(Dataset excerpts)

BEGIN

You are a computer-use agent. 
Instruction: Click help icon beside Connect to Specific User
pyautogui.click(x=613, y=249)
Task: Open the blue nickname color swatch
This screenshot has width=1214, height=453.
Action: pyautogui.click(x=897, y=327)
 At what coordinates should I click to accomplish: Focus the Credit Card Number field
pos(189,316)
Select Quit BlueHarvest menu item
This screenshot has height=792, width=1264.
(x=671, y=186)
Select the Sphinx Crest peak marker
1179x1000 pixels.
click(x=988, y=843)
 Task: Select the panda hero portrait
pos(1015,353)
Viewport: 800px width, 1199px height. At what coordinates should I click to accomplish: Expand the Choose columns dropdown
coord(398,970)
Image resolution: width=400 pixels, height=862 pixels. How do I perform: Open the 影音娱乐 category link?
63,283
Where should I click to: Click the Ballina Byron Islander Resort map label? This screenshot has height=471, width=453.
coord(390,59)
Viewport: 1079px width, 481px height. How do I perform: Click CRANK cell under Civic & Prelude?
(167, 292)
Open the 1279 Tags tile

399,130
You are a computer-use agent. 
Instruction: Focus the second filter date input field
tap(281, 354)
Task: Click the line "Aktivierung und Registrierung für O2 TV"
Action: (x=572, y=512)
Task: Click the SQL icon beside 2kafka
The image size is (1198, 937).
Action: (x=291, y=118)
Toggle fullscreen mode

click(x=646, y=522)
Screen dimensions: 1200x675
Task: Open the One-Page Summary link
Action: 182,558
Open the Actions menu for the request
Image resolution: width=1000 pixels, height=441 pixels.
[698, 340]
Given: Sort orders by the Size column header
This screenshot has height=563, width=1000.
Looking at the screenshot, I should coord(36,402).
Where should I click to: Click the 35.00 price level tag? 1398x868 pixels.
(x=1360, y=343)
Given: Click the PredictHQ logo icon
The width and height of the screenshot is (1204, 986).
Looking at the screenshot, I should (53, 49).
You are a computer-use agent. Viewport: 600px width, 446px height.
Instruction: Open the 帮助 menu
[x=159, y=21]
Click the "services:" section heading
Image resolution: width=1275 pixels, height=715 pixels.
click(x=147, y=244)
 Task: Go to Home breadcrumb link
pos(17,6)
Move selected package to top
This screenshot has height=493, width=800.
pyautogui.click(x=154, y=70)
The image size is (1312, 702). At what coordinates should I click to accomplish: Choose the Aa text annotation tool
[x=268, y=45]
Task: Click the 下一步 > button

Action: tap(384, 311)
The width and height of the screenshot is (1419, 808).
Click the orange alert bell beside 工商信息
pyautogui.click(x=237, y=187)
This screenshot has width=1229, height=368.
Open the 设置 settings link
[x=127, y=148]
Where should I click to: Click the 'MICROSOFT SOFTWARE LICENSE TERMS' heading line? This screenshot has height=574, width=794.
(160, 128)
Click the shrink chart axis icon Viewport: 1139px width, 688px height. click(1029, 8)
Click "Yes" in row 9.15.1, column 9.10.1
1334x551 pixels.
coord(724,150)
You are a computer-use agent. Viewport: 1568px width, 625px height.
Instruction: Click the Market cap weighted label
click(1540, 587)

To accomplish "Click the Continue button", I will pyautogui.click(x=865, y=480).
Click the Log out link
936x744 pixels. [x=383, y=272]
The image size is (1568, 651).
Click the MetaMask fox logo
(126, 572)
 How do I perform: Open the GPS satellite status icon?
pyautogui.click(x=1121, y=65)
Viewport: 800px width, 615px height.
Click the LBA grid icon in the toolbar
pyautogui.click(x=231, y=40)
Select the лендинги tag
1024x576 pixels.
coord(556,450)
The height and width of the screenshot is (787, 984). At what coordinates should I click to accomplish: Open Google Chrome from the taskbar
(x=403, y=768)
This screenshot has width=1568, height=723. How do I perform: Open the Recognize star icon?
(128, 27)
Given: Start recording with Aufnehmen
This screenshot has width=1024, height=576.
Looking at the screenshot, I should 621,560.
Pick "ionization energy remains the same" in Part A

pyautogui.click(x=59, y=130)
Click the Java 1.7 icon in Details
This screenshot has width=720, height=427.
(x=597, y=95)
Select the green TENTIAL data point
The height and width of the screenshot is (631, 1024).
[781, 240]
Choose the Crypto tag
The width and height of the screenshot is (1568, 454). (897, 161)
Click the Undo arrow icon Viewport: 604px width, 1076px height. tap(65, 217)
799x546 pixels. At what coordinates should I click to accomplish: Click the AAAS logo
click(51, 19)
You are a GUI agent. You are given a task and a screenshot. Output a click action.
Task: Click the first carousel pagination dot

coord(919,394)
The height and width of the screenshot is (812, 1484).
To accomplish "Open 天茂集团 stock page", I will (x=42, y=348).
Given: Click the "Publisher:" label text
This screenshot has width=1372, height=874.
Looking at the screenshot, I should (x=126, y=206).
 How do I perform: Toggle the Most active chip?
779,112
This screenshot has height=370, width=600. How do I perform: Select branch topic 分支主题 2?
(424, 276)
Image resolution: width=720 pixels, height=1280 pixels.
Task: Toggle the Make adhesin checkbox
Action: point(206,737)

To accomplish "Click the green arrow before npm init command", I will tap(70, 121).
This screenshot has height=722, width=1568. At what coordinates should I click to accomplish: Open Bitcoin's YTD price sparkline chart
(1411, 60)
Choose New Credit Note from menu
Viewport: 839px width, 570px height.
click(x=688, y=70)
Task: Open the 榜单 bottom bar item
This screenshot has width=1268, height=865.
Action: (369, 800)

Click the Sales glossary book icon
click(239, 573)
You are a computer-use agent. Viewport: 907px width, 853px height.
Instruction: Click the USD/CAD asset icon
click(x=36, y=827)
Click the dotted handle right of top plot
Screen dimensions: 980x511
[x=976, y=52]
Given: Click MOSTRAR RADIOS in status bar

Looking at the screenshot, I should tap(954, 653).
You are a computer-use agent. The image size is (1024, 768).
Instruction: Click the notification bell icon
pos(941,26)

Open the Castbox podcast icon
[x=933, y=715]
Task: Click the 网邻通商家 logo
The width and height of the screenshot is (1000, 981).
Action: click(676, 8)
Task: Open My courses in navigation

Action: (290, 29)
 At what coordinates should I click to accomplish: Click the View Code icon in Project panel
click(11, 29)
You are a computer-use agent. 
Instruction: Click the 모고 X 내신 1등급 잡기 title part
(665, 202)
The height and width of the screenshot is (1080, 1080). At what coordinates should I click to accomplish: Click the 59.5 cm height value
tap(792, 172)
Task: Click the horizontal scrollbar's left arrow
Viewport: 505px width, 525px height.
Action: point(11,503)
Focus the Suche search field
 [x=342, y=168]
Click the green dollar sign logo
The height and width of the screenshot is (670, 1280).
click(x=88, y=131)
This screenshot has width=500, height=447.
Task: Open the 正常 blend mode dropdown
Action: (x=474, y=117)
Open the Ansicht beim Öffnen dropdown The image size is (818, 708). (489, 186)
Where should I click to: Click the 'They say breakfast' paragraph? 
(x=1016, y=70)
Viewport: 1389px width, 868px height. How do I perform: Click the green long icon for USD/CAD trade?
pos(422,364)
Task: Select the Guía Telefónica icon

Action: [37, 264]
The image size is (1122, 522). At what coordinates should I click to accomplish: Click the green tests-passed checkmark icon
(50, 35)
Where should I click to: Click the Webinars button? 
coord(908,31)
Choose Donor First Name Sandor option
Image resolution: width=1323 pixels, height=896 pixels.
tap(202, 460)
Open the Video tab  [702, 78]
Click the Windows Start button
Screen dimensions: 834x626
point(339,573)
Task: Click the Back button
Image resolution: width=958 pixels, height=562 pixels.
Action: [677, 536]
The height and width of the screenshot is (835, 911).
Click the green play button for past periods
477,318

END

EXERCISE PROMPT> Please return the lines above that run from the line containing "Instruction: Click the Market" to the line containing "Viewport: 800px width, 615px height.", inclusive, exactly and with no other lines.

EXERCISE RESPONSE>
Instruction: Click the Market cap weighted label
click(1540, 587)

To accomplish "Click the Continue button", I will pyautogui.click(x=865, y=480).
Click the Log out link
936x744 pixels. [x=383, y=272]
The image size is (1568, 651).
Click the MetaMask fox logo
(126, 572)
 How do I perform: Open the GPS satellite status icon?
pyautogui.click(x=1121, y=65)
Viewport: 800px width, 615px height.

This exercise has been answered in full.